━━━ EXTRACT TO READ

We love seeing old technology brought back to life, especially when it’s done in the context of how the device was originally intended to be used. And double points when it’s space gear, like what [Curious Marc] and his usual merry band of cohorts did when they managed to light up a couple of real Apollo DSKY displays.
The “Display and Keyboard” formed the human interface to the Apollo Guidance Computer, the purpose-built machine that allowed Apollo missions to fly to the Moon, land safely, and return to Earth. Complete DSKYs are hard to come by, but a lucky collector named [Marcel] was able to score a pair of the electroluminescent panels, one a prototype and one a flight-qualified spare. He turned them over to AGC guru [Carl Claunch], who worked out all the details of getting the display working again — a non-trivial task with a device that needs 250 volts at 800 Hertz.
The first third of the video below mostly concerns the backstory of the DSKY displays and the historical aspects of the artifacts; skip to around the 12:30 mark to get into the technical details, including the surprising use of relays to drive the segments of the display. It makes sense once you realize that mid-60s transistors weren’t up to the task, and it must have made the Apollo spacecraft a wonderfully clicky place. We were also intrigued by the clever way the total relay count was kept to a minimum, by realizing that not every combination of segments was valid for each seven-segment display.
The video has a couple of cameos, like [Ben Krasnow], no slouch himself when it comes to electroluminescent displays and DSKY replicas. We also get a glimpse of well-known component slicer and MOnSter 6502-tamer [TubeTime] too.
13 thoughts on “Apollo DSKY Display Glows Again”
Beautiful! I particularly like how the unlit options are visible, so you can see what the other (inactive) options are. The transition to LCDs on consumer devices hid this often-useful information.
They use a real DSKY power supply.
CuriousMarc says that despite they have the power supply schematic (that doesn’t look very complicated), it is tricky to reproduce because of saturable transformer used for regulation.
But how one could nowadays build a similar high frequency (several hundred kHz) high voltage (230V) AC power supply for similar EL displays like russian ones?
It’ll be easier if you are allow to use modern design tools and technology like switch mode controller chips, transistors or MOSFET. It boils down to an engineering exercise for a specialized supply if you can come up with a requirement specs.
AC supply for EL aren’t supposed to be that high frequency and high voltage. The EL load is essentially a high value capacitor, so it has low impedance at hundreds of kHz and this will draw a very high current. Hundreds of Hz may be.
For “ИЭЛ” type russian displays, i”ve read that required power supply frequency is between 400 and 5000 Hz.
I recognized those large blàck latching relays that were used to operate the lamp, I aquired several from Skycraft Electronics in Orlando a few years ago.
Cool to see a Skycraft shoutout here! I’ll admit, that was the only upside for me when living in Orlando for a year :)
Bingo! That’s where mine comes from!
I’ve been following the AGC restoration for some time and the relay chattering was a surprise
Amazing, imagine all that weight and power consumption on a space flight!
There is a side story about CCA: copper clad aluminum wire. A wire failed and it was CCA. There was a few anecdotes about how the aluminum can corrode and leave just the shell of copper behind. Anyone else have good or bad experiences with CCA? I would imagine there’s a range of quality of CCA depending on how much copper is actually clad onto the aluminum that makes it difficult to compare.
I have used LMR-400 coax for years without issue, it has a CCA center conductor. I do try to limit environmental exposure as it will lead to poor performance.
He didn’t gut the thing and put an Arduino inside it? Is it April 1 already?
I wonder what Fran Blanche thinks about this?

━━━━━━

** STUDY QUESTIONS **
**A.** Answer these questions about the Apollo DSKY article above:
(i) What voltage and frequency does the display need to work?
(ii) At about what point in the video do the technical details begin?
(iii) What frequency range did one commenter read is required for "ИЭЛ" type Russian displays?
**B.** Decide whether each statement agrees with the Apollo DSKY article above. Answer yes or no, and quote the words from the article that decide it.
(i) Both panels the collector obtained were prototypes.
(ii) The article links the use of relays to the limits of mid-60s transistors.
(iii) A commenter reports using coax with a CCA center conductor for years without issue.
**C.** Rewrite the paragraph of the Apollo DSKY article that begins "The first third of the video below" as a short bulleted list, keeping its main facts.

━━━ SUPPLIED RECORDS

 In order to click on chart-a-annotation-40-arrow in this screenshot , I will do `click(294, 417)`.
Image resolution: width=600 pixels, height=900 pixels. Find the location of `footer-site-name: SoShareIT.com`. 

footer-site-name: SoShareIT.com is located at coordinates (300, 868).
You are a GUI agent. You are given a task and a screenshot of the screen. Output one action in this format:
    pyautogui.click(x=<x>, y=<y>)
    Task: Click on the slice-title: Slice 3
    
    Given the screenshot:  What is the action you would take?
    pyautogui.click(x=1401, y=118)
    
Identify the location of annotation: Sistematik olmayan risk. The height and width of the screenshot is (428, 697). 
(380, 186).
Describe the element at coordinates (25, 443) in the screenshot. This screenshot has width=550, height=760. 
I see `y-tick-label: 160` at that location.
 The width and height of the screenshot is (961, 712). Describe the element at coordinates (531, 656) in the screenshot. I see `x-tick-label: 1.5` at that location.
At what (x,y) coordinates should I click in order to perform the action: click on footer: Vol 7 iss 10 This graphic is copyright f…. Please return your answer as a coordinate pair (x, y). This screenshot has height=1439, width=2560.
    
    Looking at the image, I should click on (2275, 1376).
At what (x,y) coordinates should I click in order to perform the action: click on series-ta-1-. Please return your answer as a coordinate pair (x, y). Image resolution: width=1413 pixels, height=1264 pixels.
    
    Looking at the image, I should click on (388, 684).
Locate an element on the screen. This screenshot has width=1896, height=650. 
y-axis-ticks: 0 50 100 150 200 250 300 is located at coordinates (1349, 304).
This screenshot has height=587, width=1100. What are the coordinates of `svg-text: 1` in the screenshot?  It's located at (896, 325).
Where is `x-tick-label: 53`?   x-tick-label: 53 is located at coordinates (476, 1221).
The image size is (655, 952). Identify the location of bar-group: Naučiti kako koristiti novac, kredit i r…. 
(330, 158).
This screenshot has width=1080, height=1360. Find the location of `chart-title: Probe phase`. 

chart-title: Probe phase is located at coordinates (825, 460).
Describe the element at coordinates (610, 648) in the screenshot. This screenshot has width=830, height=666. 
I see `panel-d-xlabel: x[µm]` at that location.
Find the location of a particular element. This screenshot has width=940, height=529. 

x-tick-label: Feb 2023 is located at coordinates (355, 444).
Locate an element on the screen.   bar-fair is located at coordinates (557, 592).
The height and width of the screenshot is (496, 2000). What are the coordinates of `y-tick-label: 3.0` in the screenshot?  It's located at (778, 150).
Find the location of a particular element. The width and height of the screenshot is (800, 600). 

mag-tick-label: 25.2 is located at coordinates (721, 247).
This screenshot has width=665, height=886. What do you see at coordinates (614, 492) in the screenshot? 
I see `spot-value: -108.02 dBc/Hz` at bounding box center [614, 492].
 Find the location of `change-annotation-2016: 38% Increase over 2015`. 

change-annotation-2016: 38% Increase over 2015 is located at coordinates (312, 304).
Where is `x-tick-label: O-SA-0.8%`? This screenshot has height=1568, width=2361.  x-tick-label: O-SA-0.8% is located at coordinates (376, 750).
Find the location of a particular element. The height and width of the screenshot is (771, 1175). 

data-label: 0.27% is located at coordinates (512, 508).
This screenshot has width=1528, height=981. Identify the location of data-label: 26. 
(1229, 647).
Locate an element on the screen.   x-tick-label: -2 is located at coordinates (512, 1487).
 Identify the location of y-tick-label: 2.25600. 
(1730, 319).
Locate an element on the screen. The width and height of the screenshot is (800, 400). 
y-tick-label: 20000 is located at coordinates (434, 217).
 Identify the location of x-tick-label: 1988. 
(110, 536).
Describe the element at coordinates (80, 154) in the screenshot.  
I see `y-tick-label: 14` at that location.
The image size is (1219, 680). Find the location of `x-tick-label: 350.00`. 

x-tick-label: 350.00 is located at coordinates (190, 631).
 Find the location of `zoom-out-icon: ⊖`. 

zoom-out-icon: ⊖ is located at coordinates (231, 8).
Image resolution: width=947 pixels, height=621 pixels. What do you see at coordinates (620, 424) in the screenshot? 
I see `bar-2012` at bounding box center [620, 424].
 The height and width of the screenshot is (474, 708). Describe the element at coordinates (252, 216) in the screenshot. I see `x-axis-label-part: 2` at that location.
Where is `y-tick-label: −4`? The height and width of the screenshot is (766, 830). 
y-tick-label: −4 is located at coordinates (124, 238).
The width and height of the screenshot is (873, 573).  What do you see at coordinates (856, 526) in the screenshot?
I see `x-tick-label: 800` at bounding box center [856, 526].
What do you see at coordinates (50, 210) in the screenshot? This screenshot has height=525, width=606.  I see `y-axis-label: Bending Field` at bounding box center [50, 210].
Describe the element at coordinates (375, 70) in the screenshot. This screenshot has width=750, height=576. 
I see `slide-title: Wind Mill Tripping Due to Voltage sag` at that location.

━━━━━━

** ANSWERS GIVEN **
**A.**
(i) 250 volts at 800 Hertz.
(ii) Around the 12:30 mark.
(iii) Between 400 and 5000 Hz.

**B.**
(i) No: "one a prototype and one a flight-qualified spare"
(ii) Yes: "It makes sense once you realize that mid-60s transistors weren’t up to the task"
(iii) Yes: "I have used LMR-400 coax for years without issue, it has a CCA center conductor."

**C.**
- The first third of the video is mostly about the backstory and history of the DSKY displays.
- The technical details start around the 12:30 mark, including the surprising use of relays to drive the display segments.
- Relays make sense because mid-60s transistors weren't up to the task, and they probably made the Apollo spacecraft a very clicky place.
- The total number of relays was kept low because not every combination of segments was valid for each seven-segment display.